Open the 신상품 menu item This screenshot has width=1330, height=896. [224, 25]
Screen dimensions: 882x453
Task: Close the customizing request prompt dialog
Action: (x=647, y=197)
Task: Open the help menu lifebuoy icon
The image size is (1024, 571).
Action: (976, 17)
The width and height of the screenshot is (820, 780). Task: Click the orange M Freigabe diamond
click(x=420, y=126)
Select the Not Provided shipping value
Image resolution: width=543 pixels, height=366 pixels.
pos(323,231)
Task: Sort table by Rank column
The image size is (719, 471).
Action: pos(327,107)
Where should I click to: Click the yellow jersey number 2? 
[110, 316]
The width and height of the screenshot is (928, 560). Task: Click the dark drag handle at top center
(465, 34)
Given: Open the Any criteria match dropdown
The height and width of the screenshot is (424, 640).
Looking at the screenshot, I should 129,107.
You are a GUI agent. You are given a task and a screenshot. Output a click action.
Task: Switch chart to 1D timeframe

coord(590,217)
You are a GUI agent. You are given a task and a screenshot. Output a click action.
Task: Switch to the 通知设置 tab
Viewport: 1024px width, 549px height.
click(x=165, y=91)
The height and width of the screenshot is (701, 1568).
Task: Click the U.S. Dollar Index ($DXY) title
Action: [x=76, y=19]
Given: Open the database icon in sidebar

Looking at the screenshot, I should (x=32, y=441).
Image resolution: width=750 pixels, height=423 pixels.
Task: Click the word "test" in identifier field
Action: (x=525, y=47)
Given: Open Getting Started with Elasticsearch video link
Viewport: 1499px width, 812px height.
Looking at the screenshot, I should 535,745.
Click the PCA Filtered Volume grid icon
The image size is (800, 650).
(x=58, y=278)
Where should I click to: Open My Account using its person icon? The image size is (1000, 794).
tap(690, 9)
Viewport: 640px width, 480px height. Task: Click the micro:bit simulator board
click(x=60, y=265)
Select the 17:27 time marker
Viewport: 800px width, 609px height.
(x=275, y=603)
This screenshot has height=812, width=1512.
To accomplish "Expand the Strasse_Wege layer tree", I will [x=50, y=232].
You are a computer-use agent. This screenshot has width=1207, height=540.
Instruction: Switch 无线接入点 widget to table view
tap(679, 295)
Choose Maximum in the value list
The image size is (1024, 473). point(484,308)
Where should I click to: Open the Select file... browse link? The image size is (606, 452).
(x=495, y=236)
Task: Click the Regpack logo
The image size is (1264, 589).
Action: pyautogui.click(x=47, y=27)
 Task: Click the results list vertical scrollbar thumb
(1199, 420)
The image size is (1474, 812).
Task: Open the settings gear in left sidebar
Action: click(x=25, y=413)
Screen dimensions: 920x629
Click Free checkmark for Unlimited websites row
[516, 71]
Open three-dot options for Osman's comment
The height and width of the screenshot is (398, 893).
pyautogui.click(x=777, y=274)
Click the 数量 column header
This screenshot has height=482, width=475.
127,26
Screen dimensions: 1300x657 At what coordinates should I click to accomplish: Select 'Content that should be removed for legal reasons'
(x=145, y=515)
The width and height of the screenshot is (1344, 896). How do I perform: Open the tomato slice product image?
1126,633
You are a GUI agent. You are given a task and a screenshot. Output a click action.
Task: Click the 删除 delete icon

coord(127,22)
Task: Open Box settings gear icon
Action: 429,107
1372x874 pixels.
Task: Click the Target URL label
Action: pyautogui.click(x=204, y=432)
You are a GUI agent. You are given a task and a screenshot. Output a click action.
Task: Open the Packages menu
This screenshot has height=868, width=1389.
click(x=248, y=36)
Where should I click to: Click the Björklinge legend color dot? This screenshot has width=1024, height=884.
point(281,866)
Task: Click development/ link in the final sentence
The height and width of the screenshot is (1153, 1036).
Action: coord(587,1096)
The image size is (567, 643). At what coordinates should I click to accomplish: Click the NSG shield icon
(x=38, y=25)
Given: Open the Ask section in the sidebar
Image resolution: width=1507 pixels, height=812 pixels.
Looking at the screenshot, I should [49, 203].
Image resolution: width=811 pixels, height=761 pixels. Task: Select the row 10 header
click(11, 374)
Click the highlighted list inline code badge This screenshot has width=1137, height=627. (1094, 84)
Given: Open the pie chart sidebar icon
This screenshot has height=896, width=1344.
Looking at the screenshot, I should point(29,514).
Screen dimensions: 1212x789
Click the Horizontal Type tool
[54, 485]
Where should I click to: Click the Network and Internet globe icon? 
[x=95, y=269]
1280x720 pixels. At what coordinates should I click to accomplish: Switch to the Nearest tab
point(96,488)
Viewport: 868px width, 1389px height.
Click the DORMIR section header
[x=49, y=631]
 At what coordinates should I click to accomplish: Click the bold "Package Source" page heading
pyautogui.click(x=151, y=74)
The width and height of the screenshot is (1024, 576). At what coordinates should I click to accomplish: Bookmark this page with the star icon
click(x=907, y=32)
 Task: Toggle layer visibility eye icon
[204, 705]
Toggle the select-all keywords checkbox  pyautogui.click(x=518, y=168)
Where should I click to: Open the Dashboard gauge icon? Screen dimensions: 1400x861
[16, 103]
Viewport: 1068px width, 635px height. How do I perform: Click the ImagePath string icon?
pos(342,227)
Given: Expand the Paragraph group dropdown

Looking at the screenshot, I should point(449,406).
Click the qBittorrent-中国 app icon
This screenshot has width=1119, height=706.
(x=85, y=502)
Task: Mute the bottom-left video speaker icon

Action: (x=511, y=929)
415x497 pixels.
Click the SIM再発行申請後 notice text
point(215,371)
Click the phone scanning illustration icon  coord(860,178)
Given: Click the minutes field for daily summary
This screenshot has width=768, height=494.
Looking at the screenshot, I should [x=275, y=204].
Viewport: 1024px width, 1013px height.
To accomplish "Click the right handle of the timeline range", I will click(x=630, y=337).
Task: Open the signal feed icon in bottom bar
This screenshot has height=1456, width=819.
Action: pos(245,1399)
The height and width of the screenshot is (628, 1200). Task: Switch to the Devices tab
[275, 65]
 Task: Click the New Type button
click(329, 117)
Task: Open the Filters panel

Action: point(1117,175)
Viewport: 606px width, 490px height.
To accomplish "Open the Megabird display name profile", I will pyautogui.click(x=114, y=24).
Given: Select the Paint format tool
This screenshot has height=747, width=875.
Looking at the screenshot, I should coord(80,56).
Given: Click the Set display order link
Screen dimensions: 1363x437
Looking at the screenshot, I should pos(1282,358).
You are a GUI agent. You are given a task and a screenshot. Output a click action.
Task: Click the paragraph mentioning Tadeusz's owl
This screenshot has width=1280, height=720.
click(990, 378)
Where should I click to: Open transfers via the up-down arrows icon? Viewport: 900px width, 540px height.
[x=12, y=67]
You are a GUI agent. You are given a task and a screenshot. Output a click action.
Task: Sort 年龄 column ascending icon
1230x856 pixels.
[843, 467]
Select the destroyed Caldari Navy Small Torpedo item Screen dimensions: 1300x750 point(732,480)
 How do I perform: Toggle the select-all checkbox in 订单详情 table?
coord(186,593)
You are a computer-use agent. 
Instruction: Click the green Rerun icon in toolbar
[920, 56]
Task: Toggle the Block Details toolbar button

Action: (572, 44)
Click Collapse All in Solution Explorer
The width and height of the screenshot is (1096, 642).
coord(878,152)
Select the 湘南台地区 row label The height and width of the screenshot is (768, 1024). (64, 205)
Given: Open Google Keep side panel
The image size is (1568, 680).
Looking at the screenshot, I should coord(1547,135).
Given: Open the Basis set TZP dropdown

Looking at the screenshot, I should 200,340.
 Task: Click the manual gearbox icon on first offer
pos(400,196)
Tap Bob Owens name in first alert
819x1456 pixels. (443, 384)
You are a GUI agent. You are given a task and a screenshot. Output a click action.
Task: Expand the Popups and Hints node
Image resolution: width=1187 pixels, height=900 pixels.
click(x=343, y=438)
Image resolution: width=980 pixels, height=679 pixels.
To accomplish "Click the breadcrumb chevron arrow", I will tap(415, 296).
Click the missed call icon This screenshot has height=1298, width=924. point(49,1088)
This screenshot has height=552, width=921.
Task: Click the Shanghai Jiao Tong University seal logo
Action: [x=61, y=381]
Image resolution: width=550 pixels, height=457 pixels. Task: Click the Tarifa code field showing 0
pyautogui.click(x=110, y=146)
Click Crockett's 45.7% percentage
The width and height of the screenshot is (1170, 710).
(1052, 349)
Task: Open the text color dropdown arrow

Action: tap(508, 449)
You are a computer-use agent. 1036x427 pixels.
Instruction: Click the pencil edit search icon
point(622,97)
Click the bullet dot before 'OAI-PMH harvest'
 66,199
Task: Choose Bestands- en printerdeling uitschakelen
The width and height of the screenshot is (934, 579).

☆ ☆ ☆ ☆ ☆ ☆ ☆

### Directions for this task
Lines from the top of the entries through the line with "Select the Not Provided shipping value" are to be transcribed exactly, and nothing more.

### Written response
Open the 신상품 menu item This screenshot has width=1330, height=896. [224, 25]
Screen dimensions: 882x453
Task: Close the customizing request prompt dialog
Action: (x=647, y=197)
Task: Open the help menu lifebuoy icon
The image size is (1024, 571).
Action: (976, 17)
The width and height of the screenshot is (820, 780). Task: Click the orange M Freigabe diamond
click(x=420, y=126)
Select the Not Provided shipping value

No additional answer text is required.